I walked into my dentist's office for the third time this week. With a lot of work to be accomplished and little time to do so before the convention, here I was again, sitting in the dental chair waiting on the inevitable.
Soon, my dentist and his assistant enter the room. Red swabs are placed in many specific areas of my left cheek. Within moments these are carefully removed and a shiny instrument comes my way. After about the third invasion inside my cheek, nothing more is felt. He can stick that thing anywhere on the left side and it won't matter. Not so for the roof of my mouth though. I feel a firm sting there but within moments, once again, all is numb.
Now both the dentist and his assistant leave the room and I am left sitting up in the chair, alone in my thoughts. It's okay since I've been there many times. I find that it's actally a rather useful and comforting place these days. I immediately thought about how bad I hate this feeling of no control, since I can feel nothing on the left jaw. I sense that this cheek is sagging now and I have no control over the effects of the medication. It's a terrible feeling but then I'm comforted in the truth that as bad as it feels now, it's only temporary. Within a few hours, it will all be over and I'll have my jaw back.
Then my thoughts drifted to my sister and how terrible she must feel trapped inside of a body that refuses to work. Since the automobile accident, her entire right side is paralyzed. She cannot do anything on her own anymore. She can't walk, talk, laugh, eat or enjoy life.
As I looked outside the window from my dentist chair on this bright sunny day, I noticed that a lone tear slid down my right cheek just before my dentist and his assistant reentered the room.
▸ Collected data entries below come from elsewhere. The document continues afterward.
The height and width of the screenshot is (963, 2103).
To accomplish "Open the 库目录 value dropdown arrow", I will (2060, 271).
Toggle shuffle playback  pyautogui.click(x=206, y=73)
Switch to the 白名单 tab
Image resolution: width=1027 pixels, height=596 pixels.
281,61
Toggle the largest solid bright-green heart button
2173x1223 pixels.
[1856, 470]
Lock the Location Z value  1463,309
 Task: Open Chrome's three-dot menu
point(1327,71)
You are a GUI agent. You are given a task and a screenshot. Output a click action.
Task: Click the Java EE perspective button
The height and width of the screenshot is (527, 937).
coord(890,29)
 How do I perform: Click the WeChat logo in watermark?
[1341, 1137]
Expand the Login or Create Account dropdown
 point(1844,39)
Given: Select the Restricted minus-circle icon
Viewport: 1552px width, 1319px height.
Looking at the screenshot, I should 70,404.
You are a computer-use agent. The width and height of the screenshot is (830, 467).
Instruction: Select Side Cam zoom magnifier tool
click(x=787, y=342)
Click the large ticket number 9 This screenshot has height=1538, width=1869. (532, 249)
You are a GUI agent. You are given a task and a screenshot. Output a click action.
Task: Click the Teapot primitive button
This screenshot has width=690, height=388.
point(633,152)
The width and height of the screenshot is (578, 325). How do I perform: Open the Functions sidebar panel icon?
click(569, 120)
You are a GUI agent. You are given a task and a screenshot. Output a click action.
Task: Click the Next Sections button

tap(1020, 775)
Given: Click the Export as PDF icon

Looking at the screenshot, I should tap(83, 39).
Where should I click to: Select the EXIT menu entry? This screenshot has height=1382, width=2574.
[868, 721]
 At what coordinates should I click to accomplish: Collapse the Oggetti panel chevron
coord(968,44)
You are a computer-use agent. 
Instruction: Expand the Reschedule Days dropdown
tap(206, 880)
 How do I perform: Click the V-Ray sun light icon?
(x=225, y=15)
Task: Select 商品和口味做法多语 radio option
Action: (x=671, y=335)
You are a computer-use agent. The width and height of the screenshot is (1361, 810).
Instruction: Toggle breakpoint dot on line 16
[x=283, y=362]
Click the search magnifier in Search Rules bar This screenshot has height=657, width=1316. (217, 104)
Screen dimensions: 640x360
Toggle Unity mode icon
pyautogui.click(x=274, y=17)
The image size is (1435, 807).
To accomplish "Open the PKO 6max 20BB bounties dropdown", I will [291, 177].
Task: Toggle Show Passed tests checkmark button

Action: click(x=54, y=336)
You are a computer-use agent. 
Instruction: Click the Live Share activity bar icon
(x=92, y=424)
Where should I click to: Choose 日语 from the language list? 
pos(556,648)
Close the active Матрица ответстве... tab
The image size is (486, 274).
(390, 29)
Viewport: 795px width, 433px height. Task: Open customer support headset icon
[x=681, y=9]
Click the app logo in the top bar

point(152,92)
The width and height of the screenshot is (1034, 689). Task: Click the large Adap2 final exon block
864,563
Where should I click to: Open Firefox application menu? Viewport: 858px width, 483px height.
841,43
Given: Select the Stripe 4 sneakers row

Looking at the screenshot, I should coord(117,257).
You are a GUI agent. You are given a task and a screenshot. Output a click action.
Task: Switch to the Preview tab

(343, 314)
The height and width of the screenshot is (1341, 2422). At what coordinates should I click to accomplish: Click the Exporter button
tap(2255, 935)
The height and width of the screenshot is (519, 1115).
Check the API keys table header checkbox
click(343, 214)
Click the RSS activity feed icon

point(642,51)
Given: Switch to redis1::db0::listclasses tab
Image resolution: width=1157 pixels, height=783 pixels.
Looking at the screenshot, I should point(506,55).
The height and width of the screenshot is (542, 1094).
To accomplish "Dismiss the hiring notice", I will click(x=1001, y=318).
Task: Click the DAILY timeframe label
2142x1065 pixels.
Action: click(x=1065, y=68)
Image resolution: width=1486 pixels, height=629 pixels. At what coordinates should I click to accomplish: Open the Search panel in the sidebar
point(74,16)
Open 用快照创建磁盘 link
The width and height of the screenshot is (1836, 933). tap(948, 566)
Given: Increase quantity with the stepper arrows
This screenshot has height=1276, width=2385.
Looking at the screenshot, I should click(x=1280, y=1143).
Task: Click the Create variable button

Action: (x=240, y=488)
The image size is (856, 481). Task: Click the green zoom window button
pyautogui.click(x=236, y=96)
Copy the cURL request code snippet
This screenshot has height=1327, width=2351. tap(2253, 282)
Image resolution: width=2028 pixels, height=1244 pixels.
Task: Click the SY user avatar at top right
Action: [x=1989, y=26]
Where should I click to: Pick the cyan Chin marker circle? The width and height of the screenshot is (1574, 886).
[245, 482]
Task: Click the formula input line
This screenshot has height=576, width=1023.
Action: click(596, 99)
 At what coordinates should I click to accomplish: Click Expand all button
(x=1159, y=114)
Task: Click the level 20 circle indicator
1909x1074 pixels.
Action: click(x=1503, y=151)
I gladly push my earlier thoughts aside for now, but not without wondering, 'just who is the victim of this tragedy these days?" It seems my thoughts are interrupted almost daily with sisterly reminders. Occasionally when I see two brothers together, I am almost resentful. I can feel the same humanistic way when I witness two sisters. I can't help but wonder if they understand how fragile life is and if they truly appreciate the time they have together. Since in a moment and with one simple telephone call, life can change. But then, that's another story for another time.